The College of American Pathologists (CAP) and the American Society of Clinical Oncology (ASCO) issued a joint guideline today aimed at improving the accuracy of immunohistochemistry (IHC) testing for the expression status of estrogen (ER) and progesterone receptors (PR) in treating breast cancer patients.
Because as many as two-thirds of breast cancers are ER and/or PR-positive, the new guideline has the potential to prolong and save the lives of the vast majority of breast cancer patients worldwide.
To improve the accuracy of ER and PR testing, the CAP and ASCO recommend the following:
- Testing ER and PR status on all newly diagnosed invasive breast cancers (primary site and/or metastatic site), and whenever appropriate, repeat testing in patients with a known breast cancer diagnosis who now present with a local or distant recurrence.
- Establishing uniform testing measures that focus on proven, reliable and reproducible assays and procedures.
- Having testing laboratories validate their assays against existing and clinically validated tests. Results should agree at least 90 percent of the time with those of the clinically validated assays for positive receptor status and at least 95 percent for negative receptor status.
- Transporting breast tissue specimens from the operating room to the pathology laboratory as soon as they are available for gross assessment. The time from tumor removal to initiation of fixation should be kept to one hour or less.
- Performing ER and PR testing in a CAP-accredited laboratory or in a laboratory that meets the accreditation requirements spelled out in the guideline. The CAP will require that every accredited lab performing testing participate in a mandatory proficiency testing program.

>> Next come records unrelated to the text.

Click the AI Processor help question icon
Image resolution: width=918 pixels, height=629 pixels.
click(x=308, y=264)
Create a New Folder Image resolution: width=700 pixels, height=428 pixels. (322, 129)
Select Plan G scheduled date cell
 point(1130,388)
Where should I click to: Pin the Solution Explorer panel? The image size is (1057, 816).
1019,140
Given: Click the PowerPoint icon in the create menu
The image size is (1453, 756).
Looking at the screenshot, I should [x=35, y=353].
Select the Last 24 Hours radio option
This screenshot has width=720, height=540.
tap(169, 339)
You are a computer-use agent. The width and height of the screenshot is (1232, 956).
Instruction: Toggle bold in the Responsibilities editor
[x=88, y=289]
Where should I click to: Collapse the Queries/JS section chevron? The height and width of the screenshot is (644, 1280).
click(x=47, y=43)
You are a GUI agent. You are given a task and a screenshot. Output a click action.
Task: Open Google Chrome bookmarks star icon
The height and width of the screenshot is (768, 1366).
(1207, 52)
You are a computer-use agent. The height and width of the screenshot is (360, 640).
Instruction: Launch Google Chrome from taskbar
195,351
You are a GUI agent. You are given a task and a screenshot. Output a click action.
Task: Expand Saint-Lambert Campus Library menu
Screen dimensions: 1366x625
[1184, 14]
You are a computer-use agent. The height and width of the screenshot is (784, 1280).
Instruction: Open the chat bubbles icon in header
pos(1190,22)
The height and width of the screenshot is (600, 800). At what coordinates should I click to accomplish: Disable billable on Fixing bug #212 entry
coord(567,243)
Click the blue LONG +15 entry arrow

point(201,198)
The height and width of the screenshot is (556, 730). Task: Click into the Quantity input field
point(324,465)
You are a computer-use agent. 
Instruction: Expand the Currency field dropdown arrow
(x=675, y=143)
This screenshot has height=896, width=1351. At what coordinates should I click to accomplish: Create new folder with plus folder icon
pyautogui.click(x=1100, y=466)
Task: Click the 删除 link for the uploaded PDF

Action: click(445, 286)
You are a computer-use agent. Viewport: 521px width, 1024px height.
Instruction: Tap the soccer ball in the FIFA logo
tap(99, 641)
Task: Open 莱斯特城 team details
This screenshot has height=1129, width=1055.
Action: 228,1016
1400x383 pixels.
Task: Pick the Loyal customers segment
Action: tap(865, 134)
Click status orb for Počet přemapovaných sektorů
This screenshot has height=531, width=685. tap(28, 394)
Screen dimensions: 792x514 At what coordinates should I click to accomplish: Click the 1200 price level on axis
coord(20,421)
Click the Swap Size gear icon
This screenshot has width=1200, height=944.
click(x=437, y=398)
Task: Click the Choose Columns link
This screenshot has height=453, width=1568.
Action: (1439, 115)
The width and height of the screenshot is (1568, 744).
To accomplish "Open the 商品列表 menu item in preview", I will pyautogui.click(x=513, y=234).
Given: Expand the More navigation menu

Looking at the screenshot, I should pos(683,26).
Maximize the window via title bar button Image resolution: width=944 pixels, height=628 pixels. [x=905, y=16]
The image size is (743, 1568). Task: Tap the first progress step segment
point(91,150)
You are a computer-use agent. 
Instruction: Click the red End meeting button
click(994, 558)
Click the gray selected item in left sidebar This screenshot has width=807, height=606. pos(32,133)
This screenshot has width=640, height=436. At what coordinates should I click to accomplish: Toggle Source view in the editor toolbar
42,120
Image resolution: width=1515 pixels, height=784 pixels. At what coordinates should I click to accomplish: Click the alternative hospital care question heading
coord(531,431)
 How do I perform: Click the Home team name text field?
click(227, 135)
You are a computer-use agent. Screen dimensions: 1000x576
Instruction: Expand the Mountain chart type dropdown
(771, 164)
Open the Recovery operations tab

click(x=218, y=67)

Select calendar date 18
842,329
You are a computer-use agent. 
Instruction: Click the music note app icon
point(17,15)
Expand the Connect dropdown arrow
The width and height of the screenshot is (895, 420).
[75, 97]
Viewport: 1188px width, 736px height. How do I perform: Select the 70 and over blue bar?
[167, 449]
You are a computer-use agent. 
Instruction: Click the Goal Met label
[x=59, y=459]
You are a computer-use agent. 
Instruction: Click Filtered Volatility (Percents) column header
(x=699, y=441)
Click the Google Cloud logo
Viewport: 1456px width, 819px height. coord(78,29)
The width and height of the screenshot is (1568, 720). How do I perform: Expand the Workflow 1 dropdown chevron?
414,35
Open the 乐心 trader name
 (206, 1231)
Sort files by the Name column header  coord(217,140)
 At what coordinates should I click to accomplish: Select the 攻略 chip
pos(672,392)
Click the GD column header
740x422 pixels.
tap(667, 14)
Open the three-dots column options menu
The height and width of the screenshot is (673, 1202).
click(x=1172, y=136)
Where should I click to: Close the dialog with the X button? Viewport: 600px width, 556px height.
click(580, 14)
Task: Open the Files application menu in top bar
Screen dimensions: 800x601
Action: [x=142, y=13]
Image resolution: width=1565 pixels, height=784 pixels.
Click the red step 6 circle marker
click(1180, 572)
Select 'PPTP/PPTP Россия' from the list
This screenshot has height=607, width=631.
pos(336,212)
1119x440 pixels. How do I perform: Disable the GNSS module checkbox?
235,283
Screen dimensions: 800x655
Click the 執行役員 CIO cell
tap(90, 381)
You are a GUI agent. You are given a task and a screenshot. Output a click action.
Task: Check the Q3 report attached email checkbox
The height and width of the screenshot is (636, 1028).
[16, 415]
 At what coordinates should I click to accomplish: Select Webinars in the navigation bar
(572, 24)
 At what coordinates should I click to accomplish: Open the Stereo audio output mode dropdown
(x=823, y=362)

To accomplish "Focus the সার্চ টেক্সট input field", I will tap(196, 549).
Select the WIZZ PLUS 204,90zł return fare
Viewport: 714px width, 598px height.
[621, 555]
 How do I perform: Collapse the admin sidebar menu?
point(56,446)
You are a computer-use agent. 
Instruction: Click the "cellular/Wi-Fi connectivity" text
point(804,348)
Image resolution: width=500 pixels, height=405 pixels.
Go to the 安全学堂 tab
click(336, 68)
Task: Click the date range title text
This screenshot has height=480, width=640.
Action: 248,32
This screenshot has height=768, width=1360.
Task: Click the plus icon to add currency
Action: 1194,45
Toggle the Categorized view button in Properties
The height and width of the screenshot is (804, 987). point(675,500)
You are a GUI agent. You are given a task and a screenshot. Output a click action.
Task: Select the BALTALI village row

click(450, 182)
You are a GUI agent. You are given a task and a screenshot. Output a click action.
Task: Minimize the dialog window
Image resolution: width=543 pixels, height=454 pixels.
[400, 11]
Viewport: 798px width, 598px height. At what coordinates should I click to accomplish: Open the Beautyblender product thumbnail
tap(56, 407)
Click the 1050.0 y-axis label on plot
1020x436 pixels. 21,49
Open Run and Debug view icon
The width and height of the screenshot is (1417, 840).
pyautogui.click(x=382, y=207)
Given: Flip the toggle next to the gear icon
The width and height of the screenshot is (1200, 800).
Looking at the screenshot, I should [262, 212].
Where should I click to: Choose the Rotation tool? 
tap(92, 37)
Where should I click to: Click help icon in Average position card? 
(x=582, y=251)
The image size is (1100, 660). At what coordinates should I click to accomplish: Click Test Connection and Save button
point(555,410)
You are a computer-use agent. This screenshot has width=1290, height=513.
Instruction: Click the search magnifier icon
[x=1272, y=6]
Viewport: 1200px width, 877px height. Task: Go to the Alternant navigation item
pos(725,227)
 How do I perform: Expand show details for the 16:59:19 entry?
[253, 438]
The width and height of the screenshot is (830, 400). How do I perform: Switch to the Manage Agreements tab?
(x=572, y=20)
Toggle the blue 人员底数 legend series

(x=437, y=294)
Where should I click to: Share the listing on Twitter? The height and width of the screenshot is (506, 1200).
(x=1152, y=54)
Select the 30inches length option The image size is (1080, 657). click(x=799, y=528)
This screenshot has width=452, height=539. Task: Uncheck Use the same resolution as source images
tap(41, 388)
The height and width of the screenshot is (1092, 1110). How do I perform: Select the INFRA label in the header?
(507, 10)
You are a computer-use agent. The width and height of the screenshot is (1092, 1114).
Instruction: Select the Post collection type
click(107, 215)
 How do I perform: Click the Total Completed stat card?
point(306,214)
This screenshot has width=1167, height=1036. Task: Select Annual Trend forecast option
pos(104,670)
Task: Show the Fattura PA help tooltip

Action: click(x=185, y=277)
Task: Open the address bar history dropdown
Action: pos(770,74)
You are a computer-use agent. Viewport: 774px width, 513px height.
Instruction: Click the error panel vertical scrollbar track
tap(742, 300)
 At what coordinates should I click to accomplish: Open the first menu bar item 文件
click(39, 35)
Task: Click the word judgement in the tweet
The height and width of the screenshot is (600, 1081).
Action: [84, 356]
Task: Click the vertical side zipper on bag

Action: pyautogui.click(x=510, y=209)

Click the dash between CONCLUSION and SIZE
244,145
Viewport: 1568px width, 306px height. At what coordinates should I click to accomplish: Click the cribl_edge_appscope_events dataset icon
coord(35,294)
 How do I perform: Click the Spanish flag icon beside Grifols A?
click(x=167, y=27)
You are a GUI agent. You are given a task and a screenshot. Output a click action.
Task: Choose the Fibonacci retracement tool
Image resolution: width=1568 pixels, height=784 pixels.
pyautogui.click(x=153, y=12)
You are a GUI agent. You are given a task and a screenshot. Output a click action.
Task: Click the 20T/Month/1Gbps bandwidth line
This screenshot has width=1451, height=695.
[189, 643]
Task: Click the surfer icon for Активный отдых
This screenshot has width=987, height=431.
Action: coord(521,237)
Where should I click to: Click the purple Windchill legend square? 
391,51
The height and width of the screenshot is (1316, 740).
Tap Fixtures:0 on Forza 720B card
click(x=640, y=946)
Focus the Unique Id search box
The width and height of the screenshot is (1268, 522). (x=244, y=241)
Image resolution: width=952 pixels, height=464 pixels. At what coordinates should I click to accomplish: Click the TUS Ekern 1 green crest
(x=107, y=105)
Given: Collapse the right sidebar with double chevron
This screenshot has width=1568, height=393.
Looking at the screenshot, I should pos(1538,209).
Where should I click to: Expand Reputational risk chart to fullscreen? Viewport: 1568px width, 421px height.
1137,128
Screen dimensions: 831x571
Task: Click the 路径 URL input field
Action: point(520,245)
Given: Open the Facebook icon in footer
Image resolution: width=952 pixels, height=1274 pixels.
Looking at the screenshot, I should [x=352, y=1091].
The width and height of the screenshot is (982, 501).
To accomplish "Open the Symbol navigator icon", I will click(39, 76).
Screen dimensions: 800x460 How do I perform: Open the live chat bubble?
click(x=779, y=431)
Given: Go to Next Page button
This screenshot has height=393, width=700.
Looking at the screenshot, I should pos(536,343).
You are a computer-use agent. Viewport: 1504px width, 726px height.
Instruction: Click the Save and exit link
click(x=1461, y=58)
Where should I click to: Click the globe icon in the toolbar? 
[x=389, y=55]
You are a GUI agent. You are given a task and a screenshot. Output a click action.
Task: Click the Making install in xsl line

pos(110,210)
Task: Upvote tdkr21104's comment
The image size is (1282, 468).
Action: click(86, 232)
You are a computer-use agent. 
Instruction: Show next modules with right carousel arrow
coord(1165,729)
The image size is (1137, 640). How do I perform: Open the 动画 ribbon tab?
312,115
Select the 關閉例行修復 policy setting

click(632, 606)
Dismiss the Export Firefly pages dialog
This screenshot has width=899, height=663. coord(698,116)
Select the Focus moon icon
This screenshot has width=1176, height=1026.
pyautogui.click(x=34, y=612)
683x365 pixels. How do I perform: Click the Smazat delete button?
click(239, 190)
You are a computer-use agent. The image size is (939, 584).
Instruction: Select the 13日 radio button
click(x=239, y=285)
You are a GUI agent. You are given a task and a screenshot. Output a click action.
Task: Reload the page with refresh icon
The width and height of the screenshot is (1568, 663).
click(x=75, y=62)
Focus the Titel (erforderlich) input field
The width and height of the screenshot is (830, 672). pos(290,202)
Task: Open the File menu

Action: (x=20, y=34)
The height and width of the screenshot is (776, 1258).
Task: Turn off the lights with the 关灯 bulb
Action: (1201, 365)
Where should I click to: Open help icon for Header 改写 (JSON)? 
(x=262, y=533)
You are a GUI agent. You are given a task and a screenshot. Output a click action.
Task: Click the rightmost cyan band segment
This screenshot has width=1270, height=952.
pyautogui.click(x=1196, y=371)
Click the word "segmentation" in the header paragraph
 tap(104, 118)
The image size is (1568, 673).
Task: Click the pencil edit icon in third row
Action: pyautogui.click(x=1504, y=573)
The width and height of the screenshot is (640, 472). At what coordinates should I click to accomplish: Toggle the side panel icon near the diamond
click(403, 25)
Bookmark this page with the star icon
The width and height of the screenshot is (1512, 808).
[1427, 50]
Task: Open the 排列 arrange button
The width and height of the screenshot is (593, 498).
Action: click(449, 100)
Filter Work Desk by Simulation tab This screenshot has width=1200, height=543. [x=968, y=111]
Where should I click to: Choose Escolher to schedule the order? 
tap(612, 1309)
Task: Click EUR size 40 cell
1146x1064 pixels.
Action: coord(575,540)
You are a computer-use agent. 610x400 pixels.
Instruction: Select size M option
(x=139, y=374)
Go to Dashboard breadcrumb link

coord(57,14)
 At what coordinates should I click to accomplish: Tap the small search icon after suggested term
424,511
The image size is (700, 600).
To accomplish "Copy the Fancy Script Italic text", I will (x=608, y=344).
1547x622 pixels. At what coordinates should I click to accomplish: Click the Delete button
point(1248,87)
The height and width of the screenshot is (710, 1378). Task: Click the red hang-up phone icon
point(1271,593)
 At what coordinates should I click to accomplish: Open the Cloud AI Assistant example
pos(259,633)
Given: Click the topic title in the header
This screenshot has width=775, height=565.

- Considering an ER and PR test, performed by IHC, positive if at least one percent of the tumor in the sample tests positive, which helps predict whether a patient is likely to benefit with endocrine treatment. The panel recognized that it is reasonable for oncologists to discuss the pros and cons of endocrine therapy with patients whose tumors contain low levels of ER by IHC (one percent to ten percent weakly positive cells) and to make an informed decision based on available information.
The CAP also developed a list of frequently asked questions to help members and laboratories understand what the new guideline will mean in their practice setting. In addition, a joint press release was posted today on the College's website and on ASCO's website, illustrating the collaboration between the two organizations on behalf of breast cancer patients.
Patients can find a resource guide on the College's patient website, www.MyBiopsy.org. In addition, the homepage of MyBiopsy.org features ER/PR breast cancer survivor Ruth Chermok and highlights the life-saving role of pathologists in diagnosing and assisting with the treatment of breast cancer patients.
This is the second time that the two organizations have collaborated on guidelines. In 2007, the CAP and ASCO issued clinical practice guideline recommendations to improve HER2 testing accuracy.